Wednesday, July 6, 2011

Was it Worth it?

Who knows why I do what I do? I certainly don't. Normally I think it's because it's one of three things, fun, simple, or convenient. I certainly must be in the mood as well. Stories from my life, I'll try not to get into any relationship things today okay? for we all know how I am with those, that someone or I have asked me:

Was it Worth it


Picture this! Me as a sixth grader (if you can't picture that, hopefully I'll get a picture uploaded, but just think of me now, with short straight hair). I was awesome! I ruled William Penn Elementary with my friends Matt, Adam, Adam, and Luke... Well okay not really, but we did have some awesome times. Anyways, my sixth grade teacher, Mrs. Davis, had a contest every term. The contest was to see who would read the highest number of pages per term. Whoever did would win... A CANDY BAR!! Not only any candy bar, but a king size candy bar of their favorite kind of candy bar.
When I first heard this I was so so so ecstatic. I was going to win that prize. The rules were simple. Read a book. Bring it to her during a time where we were working on projects in class, and she'd quiz you on it. She'd then mark down how many pages it was. She also said any Newbery Award Winners as well as classics were double the number of points. Whoever had the most "pages" read by the end of the term, won. EASY!
The first term I started to read. I read every day after school. I read long into the night. I read all of the Harry Potters, I read all the Newbery Award Winners I could find. Holes. The Giver. The Narnia books. So on and so on and so so so on. I won that King Size Butterfinger (my favorite candy bar at the time, mostly because it was one of my older brother's favorite, and I wanted to be just like him) every time. All four terms. It was quite simple every term. I was hundreds of pages in front every term, except the last one, I had to fight to win that semester. And I never got my candy bar.
This is one of my feel good stories. One of those stories I use in applying for scholarships and college and stuff. I love telling about it. Mostly because of how long it took for me to realize something... If I worked for my mom however much I read, she would have given me money. She would have given me lots of money. I could have probably paid for a king size candy bar in an hour of yard work. EASY! Wow what an idiot I was in sixth grade. I was always bragging that I was winning to my friends... Man what a fool I was.
Or was I? That year I learned something. I learned to love reading. I don't read now for a candy bar, I read for the adventures my mind gets to go on. I read because fantasy sometimes is so much easier than reality, and I kind of want to be there instead. Love comes easy in... wait I said I wasn't going to talk about that... Never mind.
Now you may ask me (but please don't), "Was it worth it?" You decide.

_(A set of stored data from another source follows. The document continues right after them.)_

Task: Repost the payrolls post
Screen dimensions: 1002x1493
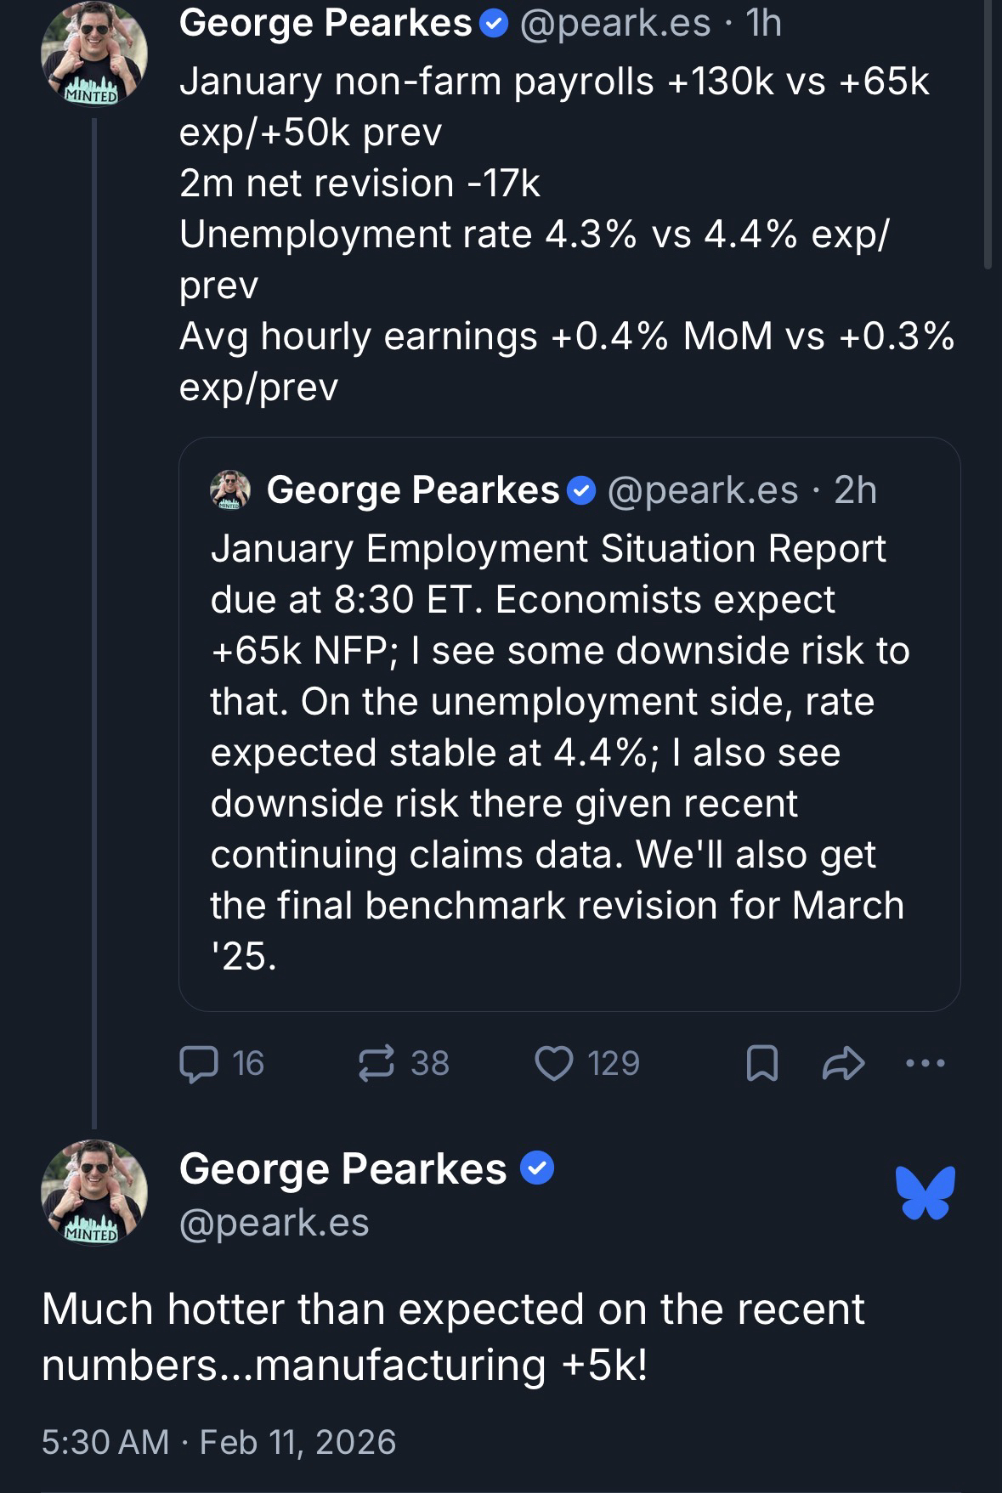Action: (x=377, y=1063)
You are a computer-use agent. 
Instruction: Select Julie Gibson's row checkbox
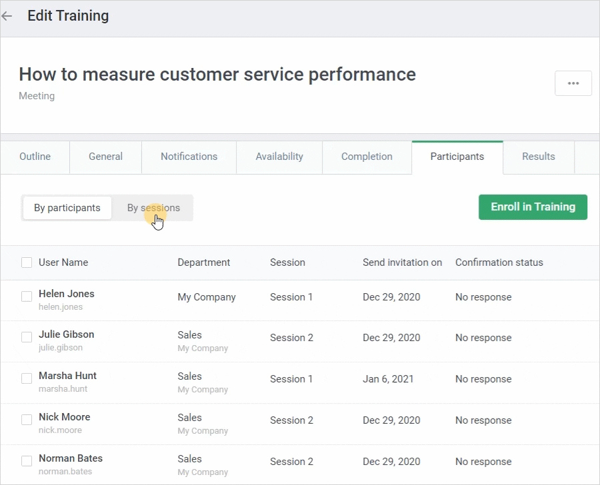coord(27,337)
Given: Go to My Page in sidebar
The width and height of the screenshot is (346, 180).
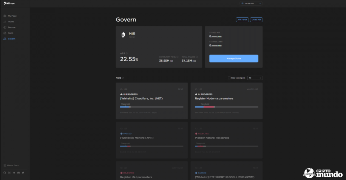Looking at the screenshot, I should click(x=12, y=16).
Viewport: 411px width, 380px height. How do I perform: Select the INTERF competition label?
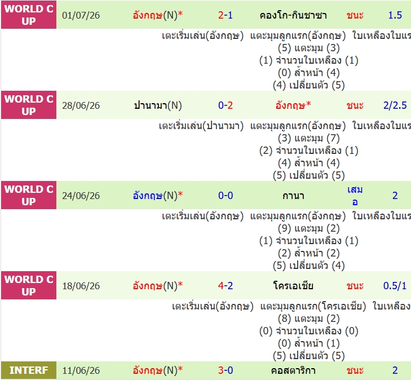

That same year or maybe it was the year before, I was in a dance company (pause for any snickering or really loud laughter, yes a dance company (another pause)). My team was to perform in Southern California. They were going to go to Knotts Berry Farm, Universal Studios, and Disneyland and perform! While there they'd go to the beach too, but not to perform. Three years earlier I had been to Disneyland with my family (actually that's a super funny story I'll try to tell later), so I knew that I'd be missing out if I didn't go. I asked my mom, and she told me I'd have to work for my own money to go. I needed something like $500. For a twelve year old that is a lot of money, especially one whose allowance was like five bucks a week.
I had four months to get the money. I became a paperboy. I got a route, and I had to wake up every day at six to go and deliver papers. Sometimes (and by sometimes I pretty much mean everyday) my mom helped me deliver them by driving me around with the papers (and now that I look back on that, she probably spent more on gas than I got for delivering the papers). I was earning money but not fast enough. I had to add another route, and I had to work for my dance teacher (earning $10 an hour doing lawn work because she loved me and wanted me to come with them to Disneyland), but I finally made enough money and went.
That lesson I learned was of hard work. Also that if you want something badly enough, go for it. Do it with faith and all things are possible. That was definitely worth it! I loved it, wouldn't do it again, but I loved it.

If something isn't worth it for me I won't do it. I will look at it and think will it be fun, will it inconvenience me in any way, and what will I get out of it? If the answers are wrong for those questions, it's more than likely I won't do it, but everything I do is worth it. Mostly because I learn from it, and I grow from it. Now I'm just trying to make my life as a whole, "worth it"!